– Я не прочел вашим этой лекции из такта.
– Ах, вот как! – Дианка сейчас в этой своей интонации явно подражала Марии.
– Потому, что они бы поняли, почувствовали презрение к ним, к их глянцевой Вере, к самодовольной благотворительности, к их пресному добру, штампованной добродетели, механической морали. Не мое презрение, боже упаси, но презрение, исходящее от самого «предмета» моей лекции. Я преклоняюсь перед больницами и церквами, но ваше самодовольство не закрыть даже Кёльнским собором. Ваша церковь, ваш фонд – Прокофьев бегал уже по комнате, Дианка по-прежнему слушала лежа, – это тоже «рой», даже если на флагах у вас написано «личность», «свобода», «Христос». Неужели вы думаете, что Он страдал, прошел свой путь за-ради того, чтобы вы со своими пасторами и благотворителями от Его имени презирали реальность?! Пусть презираете вы не агрессивно, скорей, снисходительно, но в этом-то самый смак и глупость тоже самая-самая. Может, кстати, твоя подруга Мария (при всем моем несочувствии) в своей борьбе с вашей фальшью права. (Прокофьев не был так уж уверен, что Мария борется именно с этим. И зачем он сейчас о Марии с ней? Для остроты.)

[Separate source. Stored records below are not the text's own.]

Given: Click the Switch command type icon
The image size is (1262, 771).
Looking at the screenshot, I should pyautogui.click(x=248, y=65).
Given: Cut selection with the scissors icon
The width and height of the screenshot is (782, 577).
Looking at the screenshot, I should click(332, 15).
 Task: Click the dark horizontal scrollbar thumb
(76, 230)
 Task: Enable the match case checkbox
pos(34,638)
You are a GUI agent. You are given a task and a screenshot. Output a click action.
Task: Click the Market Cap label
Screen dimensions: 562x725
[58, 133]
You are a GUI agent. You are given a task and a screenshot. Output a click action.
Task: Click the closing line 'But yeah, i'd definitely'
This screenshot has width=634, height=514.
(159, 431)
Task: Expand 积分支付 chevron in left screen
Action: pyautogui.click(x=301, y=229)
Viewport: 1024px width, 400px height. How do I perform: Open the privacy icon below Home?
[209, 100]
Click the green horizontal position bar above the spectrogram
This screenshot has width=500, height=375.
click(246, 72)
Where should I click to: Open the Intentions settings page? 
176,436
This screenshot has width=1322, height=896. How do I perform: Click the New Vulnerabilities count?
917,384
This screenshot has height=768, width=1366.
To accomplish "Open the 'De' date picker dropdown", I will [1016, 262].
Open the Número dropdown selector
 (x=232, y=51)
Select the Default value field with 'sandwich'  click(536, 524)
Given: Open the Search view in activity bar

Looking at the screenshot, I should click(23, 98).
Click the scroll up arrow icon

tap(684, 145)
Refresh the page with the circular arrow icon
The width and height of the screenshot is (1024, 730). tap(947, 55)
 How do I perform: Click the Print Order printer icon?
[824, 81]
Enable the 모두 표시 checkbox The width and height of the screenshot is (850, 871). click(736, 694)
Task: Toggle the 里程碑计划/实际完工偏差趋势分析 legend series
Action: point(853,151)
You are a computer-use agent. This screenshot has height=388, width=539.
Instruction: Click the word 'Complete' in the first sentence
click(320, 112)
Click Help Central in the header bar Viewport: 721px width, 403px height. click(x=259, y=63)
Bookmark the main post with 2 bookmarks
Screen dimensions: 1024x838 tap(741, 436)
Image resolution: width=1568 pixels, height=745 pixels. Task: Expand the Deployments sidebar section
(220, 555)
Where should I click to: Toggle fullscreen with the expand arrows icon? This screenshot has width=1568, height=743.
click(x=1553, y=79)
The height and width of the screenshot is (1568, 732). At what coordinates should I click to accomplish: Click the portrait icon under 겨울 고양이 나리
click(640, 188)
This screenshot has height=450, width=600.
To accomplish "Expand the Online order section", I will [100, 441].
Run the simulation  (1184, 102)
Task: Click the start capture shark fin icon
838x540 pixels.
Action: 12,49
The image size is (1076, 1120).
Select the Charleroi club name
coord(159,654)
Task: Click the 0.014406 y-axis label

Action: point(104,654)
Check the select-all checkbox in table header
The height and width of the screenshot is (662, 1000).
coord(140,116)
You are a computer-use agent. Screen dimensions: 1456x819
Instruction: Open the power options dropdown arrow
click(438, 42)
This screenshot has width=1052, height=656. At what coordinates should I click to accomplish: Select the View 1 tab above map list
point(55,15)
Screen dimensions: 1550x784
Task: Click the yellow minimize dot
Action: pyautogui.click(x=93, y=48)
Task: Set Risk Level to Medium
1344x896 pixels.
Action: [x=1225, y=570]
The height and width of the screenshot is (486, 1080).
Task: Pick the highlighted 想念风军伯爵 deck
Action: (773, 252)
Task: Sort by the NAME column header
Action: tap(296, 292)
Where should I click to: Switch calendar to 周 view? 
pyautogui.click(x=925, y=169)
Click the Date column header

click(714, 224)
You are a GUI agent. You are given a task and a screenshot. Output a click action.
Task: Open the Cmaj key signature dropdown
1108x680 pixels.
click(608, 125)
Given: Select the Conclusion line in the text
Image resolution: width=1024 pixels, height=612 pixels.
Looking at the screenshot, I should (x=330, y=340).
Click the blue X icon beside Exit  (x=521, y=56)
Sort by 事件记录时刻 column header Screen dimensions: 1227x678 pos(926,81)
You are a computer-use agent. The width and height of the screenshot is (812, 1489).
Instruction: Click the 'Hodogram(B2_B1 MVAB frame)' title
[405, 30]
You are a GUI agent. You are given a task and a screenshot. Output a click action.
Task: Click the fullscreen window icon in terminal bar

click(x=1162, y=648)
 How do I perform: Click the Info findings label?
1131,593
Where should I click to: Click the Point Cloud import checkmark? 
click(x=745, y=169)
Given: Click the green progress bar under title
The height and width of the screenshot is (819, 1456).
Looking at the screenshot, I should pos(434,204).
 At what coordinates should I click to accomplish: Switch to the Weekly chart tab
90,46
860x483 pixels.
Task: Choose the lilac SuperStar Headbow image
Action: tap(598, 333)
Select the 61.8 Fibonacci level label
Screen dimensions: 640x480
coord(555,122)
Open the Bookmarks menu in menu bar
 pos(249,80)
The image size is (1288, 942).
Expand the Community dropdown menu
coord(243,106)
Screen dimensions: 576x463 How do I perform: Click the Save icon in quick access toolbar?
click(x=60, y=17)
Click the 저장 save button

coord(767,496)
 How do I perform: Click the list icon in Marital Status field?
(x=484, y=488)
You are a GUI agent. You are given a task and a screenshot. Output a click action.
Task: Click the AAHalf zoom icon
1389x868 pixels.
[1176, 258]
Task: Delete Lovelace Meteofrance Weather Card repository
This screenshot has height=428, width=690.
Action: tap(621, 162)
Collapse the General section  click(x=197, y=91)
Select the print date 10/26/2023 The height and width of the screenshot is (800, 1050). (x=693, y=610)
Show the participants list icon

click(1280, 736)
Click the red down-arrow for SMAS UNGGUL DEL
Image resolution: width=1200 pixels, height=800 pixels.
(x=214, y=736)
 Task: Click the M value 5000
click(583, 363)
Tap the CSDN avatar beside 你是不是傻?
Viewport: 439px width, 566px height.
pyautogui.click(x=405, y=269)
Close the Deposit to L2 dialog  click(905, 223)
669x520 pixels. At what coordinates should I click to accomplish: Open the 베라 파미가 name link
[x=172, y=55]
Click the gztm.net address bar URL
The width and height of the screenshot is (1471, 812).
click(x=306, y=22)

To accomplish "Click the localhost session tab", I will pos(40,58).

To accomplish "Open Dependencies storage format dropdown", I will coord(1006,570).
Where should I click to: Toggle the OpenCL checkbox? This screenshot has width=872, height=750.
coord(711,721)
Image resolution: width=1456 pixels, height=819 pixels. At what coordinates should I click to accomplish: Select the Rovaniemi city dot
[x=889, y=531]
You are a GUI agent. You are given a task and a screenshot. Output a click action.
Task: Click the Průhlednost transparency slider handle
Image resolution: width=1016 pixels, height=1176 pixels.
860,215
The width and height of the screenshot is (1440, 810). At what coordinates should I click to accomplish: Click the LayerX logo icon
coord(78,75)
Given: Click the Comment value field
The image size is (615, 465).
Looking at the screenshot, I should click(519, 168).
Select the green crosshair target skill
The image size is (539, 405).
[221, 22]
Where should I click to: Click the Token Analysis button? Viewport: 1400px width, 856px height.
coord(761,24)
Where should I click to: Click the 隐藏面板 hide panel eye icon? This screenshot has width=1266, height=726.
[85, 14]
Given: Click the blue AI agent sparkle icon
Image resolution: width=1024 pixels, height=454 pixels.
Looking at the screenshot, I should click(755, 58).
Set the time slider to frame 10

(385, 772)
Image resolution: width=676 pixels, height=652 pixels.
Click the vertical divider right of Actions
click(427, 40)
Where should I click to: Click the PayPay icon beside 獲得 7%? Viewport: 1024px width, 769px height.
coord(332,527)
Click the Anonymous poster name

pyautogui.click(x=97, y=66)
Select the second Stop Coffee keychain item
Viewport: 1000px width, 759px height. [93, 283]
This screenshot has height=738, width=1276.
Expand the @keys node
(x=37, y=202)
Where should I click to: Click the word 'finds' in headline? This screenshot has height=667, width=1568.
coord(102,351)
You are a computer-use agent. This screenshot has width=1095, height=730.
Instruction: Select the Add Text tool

– Я в своем фальшивом, конечно же, желании делать добро сколько раз рисковала. Ты, может быть, помнишь, однажды, те, кого я спасла от голода, шесть часов подряд издевались, глумились надо мной всеми способами, какие только есть, – Дианка закусила губу, по щекам текли слезы.
– Ладно, хватит. (Пусть закончится так… на ее моральной правоте. Даже лучше, чтоб так.) Ладно. Ладно. Мы оба применяли запрещенные приемы. Ну, хватит. – Прокофьев сел на кровать. Погладил ее по плечу. Он утешал ее. Потом вдруг попытался овладеть ею, скорее «порядка ради». Она была не то чтобы оскорблена, удивлена, прежде всего. Через некоторое время равнодушно ему уступила.
Много позже, когда Дианка наконец заснула, Прокофьев встал, сунул ноги в сланцы, ему нравились эти жесткие, что приятно щекочут и колют кожу, как бы даже удостоверяя его в реальности самого себя. Запахнулся в халат и выполз на свой балкончик. Небо и горы. Небо как вертикальный срез самого времени, или же вечности, сейчас неважно… А мы вот живем, сей факт по наивности принимая за основное оправдание для себя самих. Даже лучшее его, подлинное, главное все равно получалось у него пошлым. И он, наверное, только лишь притворялся, что не замечает. А эти его попытки все изменить, пробиться были совсем уже пошлы. (Если они только были вообще.) Он когда-нибудь (усмехнулся) напишет книгу о ложном катарсисе.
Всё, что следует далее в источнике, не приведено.